WHAT THE TASK ASKS: Copy every line of the listing below exactly as it appears, without changing anything.
----- DATA FOR THIS TASK
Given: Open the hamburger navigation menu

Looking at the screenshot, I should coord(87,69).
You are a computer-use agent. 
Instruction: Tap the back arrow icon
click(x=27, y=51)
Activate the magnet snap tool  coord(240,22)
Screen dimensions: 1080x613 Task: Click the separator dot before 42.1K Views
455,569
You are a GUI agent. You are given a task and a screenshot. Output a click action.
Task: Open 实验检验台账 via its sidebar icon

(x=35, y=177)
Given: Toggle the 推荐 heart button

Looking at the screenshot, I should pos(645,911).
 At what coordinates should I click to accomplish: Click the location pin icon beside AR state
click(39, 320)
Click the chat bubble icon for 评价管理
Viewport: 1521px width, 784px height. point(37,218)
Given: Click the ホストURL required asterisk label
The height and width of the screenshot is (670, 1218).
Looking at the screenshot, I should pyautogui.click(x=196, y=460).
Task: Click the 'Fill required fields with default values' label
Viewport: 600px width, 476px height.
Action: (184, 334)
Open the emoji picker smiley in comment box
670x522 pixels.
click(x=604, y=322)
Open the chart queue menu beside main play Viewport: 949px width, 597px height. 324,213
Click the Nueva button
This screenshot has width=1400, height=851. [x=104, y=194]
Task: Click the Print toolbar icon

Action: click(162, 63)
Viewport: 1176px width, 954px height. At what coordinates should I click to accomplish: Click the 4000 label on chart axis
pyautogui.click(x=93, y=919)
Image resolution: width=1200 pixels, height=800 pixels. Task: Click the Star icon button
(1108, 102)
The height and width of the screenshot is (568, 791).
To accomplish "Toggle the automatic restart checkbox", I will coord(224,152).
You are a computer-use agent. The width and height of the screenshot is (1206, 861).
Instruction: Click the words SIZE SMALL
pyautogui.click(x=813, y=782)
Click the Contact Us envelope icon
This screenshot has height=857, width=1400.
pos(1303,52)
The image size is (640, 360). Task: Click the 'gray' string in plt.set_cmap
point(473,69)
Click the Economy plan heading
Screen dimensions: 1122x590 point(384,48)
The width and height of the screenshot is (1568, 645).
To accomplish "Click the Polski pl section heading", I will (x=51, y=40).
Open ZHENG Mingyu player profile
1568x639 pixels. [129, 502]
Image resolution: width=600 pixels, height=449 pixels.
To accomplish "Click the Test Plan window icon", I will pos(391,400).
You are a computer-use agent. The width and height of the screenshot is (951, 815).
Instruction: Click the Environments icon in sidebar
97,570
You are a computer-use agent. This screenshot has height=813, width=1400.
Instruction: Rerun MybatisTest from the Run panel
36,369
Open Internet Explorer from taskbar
----------
TASK RESPONSE:
Given: Open the hamburger navigation menu

Looking at the screenshot, I should coord(87,69).
You are a computer-use agent. 
Instruction: Tap the back arrow icon
click(x=27, y=51)
Activate the magnet snap tool  coord(240,22)
Screen dimensions: 1080x613 Task: Click the separator dot before 42.1K Views
455,569
You are a GUI agent. You are given a task and a screenshot. Output a click action.
Task: Open 实验检验台账 via its sidebar icon

(x=35, y=177)
Given: Toggle the 推荐 heart button

Looking at the screenshot, I should pos(645,911).
 At what coordinates should I click to accomplish: Click the location pin icon beside AR state
click(39, 320)
Click the chat bubble icon for 评价管理
Viewport: 1521px width, 784px height. point(37,218)
Given: Click the ホストURL required asterisk label
The height and width of the screenshot is (670, 1218).
Looking at the screenshot, I should pyautogui.click(x=196, y=460).
Task: Click the 'Fill required fields with default values' label
Viewport: 600px width, 476px height.
Action: (184, 334)
Open the emoji picker smiley in comment box
670x522 pixels.
click(x=604, y=322)
Open the chart queue menu beside main play Viewport: 949px width, 597px height. 324,213
Click the Nueva button
This screenshot has width=1400, height=851. [x=104, y=194]
Task: Click the Print toolbar icon

Action: click(162, 63)
Viewport: 1176px width, 954px height. At what coordinates should I click to accomplish: Click the 4000 label on chart axis
pyautogui.click(x=93, y=919)
Image resolution: width=1200 pixels, height=800 pixels. Task: Click the Star icon button
(1108, 102)
The height and width of the screenshot is (568, 791).
To accomplish "Toggle the automatic restart checkbox", I will coord(224,152).
You are a computer-use agent. The width and height of the screenshot is (1206, 861).
Instruction: Click the words SIZE SMALL
pyautogui.click(x=813, y=782)
Click the Contact Us envelope icon
This screenshot has height=857, width=1400.
pos(1303,52)
The image size is (640, 360). Task: Click the 'gray' string in plt.set_cmap
point(473,69)
Click the Economy plan heading
Screen dimensions: 1122x590 point(384,48)
The width and height of the screenshot is (1568, 645).
To accomplish "Click the Polski pl section heading", I will (x=51, y=40).
Open ZHENG Mingyu player profile
1568x639 pixels. [129, 502]
Image resolution: width=600 pixels, height=449 pixels.
To accomplish "Click the Test Plan window icon", I will pos(391,400).
You are a computer-use agent. The width and height of the screenshot is (951, 815).
Instruction: Click the Environments icon in sidebar
97,570
You are a computer-use agent. This screenshot has height=813, width=1400.
Instruction: Rerun MybatisTest from the Run panel
36,369
Open Internet Explorer from taskbar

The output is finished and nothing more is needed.